Rumors and leaks have recently surfaced on the Internet of NVIDIA’s possible top trio of graphics cards supporting the Ampere architecture. While some photos of dubious origins had sprung up previously, serious gamers have started getting excited with the latest leaks.
The generally reliable Igor Wallossek posted further information on the specs of what appears to be the trio of 3080, 3080Ti, and 3090. Yes, you read that right, the RTX 3090.
If you’re questioning the validity of these leaks, rightfully so, NVIDIA seems to have launched an investigation, hoping to crack down upon the leakers. We’re not saying it’s 100% definite, but well, why would NVIDIA be mad otherwise?
There is a catch to this information, though. NVIDIA has been known to make last-month changes to their lineup in the past (remember Volta?). Since no release date has yet been announced, there’s plenty of time to go back to the design room and rework things. With that said, let’s move on to what we know, and what we don’t.
The few photos we’ve seen on the interwebs suggest a chin-scratching design with the potential to upset the more aesthetically-minded.
The leaked photos show a dual-sided fan, and fans speculate this may be a pull/push design to vent air, instead of simply spreading it out through the vents in your case. The new model could lead to an improvement in cooling efficiency.
However, for many, the new asymmetric hourglass design that these photos show looks ugly. The housing and cooler unit is also rumored to cost $150 in production alone. However, this figure might go down with bulk production. Controversial also is the apparent exclusion of NVLink from the lower models, the 3080 and 3080 Ti/Super. For some hardcore tinkerers wanting to push the processing limit with multiple GPUs, this might be a turn-off.

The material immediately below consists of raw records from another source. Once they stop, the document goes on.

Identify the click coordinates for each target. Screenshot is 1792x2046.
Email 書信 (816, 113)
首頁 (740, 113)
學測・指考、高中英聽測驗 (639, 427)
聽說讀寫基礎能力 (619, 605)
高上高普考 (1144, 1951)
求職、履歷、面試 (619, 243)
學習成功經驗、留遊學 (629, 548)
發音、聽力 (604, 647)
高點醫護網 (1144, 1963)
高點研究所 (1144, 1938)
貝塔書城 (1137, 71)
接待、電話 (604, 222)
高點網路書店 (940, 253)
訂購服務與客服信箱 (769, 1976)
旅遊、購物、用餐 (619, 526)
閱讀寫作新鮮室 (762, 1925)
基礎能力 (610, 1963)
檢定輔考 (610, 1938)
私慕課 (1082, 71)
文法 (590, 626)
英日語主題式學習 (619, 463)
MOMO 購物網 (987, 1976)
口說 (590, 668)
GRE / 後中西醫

|Part||PCB||Chip||Model||Extension||Memory||Interface||TBP (Total Board Power)||Connectors|
|SKU10||PG132||GA102||RTX 3090||(Ti/Super)*||24 GB GDDR6X|
|384-bit||350 W||3x DP, HDMI,
|SKU20||PG132||GA102||RTX 3080||(Ti/Super)*||11 GB GDDR6X*||352-bit*||320 W||3x DP, HDMI|
|SKU30||PG132||GA102||RTX 3080||--||10 GB GDDR6X||320-bit||320 W||3x DP, HDMI|
Other step-ups include the as-yet-unseen GDDR6X SDRAM from the previous GDDR5X and a whopping 350W power draw for the entire board. We don’t have information on the number of CUDA cores or tensor cores yet. While the cards are said to run on 7 nm GA102, the exact clock speed is unknown.
What’s more, with NVIDIA’s fluctuating and confusing naming conventions, fans wonder if the 3090 is the top-tier card and if it will even carry that name. Fancy an NVIDIA GeForce RTX 3080 Hyper Xp, anyone?
Heritage and Competition
The last time we saw x90 used in an NVIDIA card was the GTX 690, and historically x90 cards have been dual-GPU mutants that few seemed to want. So, NVIDIA killed it. Now that the 3090 seems plausible, can we expect a multi-GPU effort from NVIDIA again?
Perhaps not. Most speculators have assumed that the 3090 is simply a naming convention for the top tier, now that many new gamers have forgotten the monstrosities that were the x90s. The new top-tier Ampere card can be considered a successor to the Titan RTX, what with the 24 Gigs of memory. Or NVIDIA may up the ante and have an entirely new titan altogether, possibly with, dare we whisper, even more memory?
If you, like many budget-conscious folks, are asking, “Well, how much will the darn things cost?” then you might want to be aware of the bigger picture. AMD, yes, the humble and affordable manufacturer making waves with Ryzen, may have good news for you soon.
AMD, in the GPU scene, has been bravely fighting at the lower price market. Soon, its RDNA-2 architecture – promised in the PlayStation 5 and Xbox Series X consoles – may make its way to desktops as well. The unofficially titled ‘Big Navi’ or ‘Navi 2x’ might finally be AMD’s Ti/Titan killer, set to disrupt the high-end gaming community. This product may arrive before 2020 is over, and herald a new front for AMD’s offensive.
What does this mean?
So, all this exciting news, but what does this mean for the average pc gamer? While your wallets may be itching to make bold purchases as soon as any of these new products come out, we’d advise you to hold your horses a while.
Running Cyberpunk 2077 as it comes out in September on the newest and greatest from NVIDIA is a fantasy we also share. Still, with all the latest releases, it seems better to wait out the initial ripples and surges the GPU market may bring. Maybe spend your bucks on other upgrades, like your cases or screens. With the competition looming larger, all eyes of the gaming world are fixed on NVIDIA’s next move. Will they deliver?